Kabir put an arm around her.

‘I do. But we can’t decide everything. I don’t want to disillusion you, but—’

‘You are, you are disillusioning me. How long will we have to wait?’

‘Two years, I think. First I have to finish my degree. After that I’m going to apply to get into Cambridge — or maybe take the exam for the Indian Foreign Service—’

‘Ah—’ It was a low cry of almost physical pain.

He stopped, realizing how selfish he must have sounded.

‘I’ll be married off in two years,’ said Lata, covering her face in her hands. ‘You’re not a girl. You don’t understand. My mother might not even let me come back to Brahmpur—’

Two lines from one of their meetings came to her mind:

Desert not friendship. Renegade with me

From raptured realm of Mr Nowrojee.

She got up. She made no attempt to hide her tears. ‘I’m going,’ she said.

‘Please don’t, Lata. Please listen,’ said Kabir. ‘When will we be able to speak to each other again? If we don’t talk now—’

Lata was walking quickly up the path, trying to escape from his company now.

‘Lata, be reasonable.’

She had reached the flat top of the path. Kabir walked behind her. She seemed so walled off from him that he didn’t touch her. He sensed that she would have brushed him off, maybe with another painful remark.

Halfway to the house was a shrubbery of the most fragrant kamini, some bushes of which had grown as tall as trees. The air was thick with their scent, the branches full of small white blossoms against dark-green leaves, the ground covered with petals. As they passed below, he tousled the leaves gently, and a shower of fragrant petals fell on her hair. If she even noticed this, she gave no indication of it.

They walked on, unspeaking. Then Lata turned around.

‘That’s my sister’s husband there in a dressing gown. They’ve been looking for me. Go back. No one’s seen us yet.’

‘Yes; Dr Kapoor. I know. I’ll — I’ll talk to him. I’ll convince them—’

‘You can’t run four runs every day,’ said Lata.

Kabir stopped dead in his tracks, a look of puzzlement rather than pain on his face. Lata walked on without looking back.

She never wanted to see him again.

At the house, Mrs Rupa Mehra was having hysterics. Pran was grim. Savita had been crying.
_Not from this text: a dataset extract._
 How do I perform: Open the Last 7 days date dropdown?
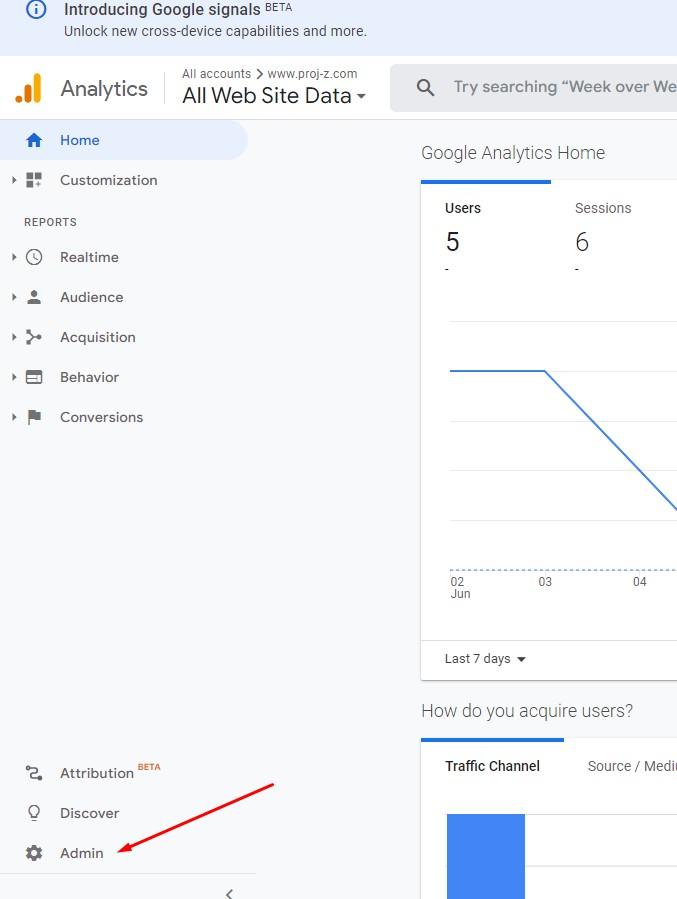485,659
Lata refused to answer any questions.

Mrs Rupa Mehra and Lata left for Calcutta that evening. Mrs Rupa Mehra kept up a litany of how shameful and inconsiderate Lata was; how she was forcing her mother to leave Brahmpur before Ramnavami; how she had been the cause of unnecessary disruption and expense.

Receiving no response, she finally gave up. For once, she hardly talked to the other passengers.

Lata kept quiet. She looked out of the train window till it became completely dark. She felt heartbroken and humiliated. She was sick of her mother, and of Kabir, and of the mess that was life.

Part Four

4.1

While Lata was falling in love with Kabir, a quite different set of events was taking place in Old Brahmpur, which, however, were to prove not irrelevant to her story. These events involved Pran’s sister, Veena, and her family.

Veena Tandon entered her house in Misri Mandi, to be greeted by her son Bhaskar with a kiss, which she happily accepted despite the fact that he had a cold. He then rushed back to the small sofa where he had been sitting — his father on one side and his father’s guest on the other — and continued his explanation of the powers of ten.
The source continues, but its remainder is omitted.